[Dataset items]
______
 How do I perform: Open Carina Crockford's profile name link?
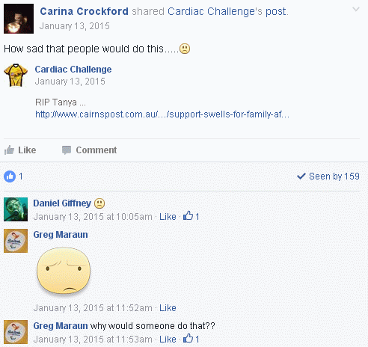(84, 11)
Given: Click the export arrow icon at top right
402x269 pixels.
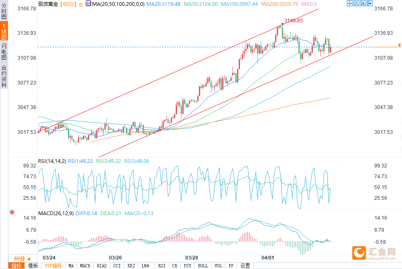Looking at the screenshot, I should click(370, 3).
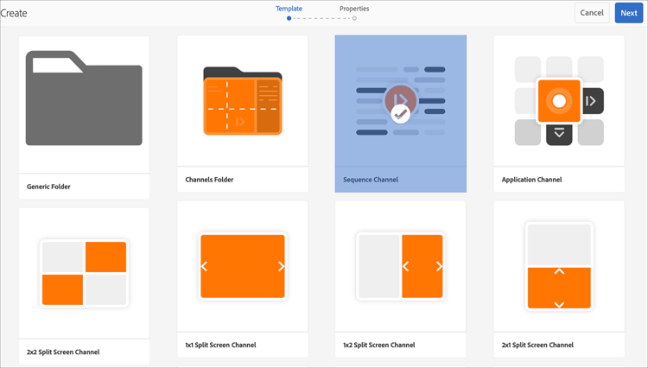Image resolution: width=648 pixels, height=368 pixels.
Task: Click the 2x2 Split Screen Channel label
Action: coord(63,352)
______
> **Problem**:
Print each record exactly as it stands, skipping the pictures.

> **Expected answer**:
 How do I perform: Open Carina Crockford's profile name link?
(84, 11)
Given: Click the export arrow icon at top right
402x269 pixels.
Looking at the screenshot, I should click(370, 3).
Image resolution: width=648 pixels, height=368 pixels.
Task: Click the 2x2 Split Screen Channel label
Action: coord(63,352)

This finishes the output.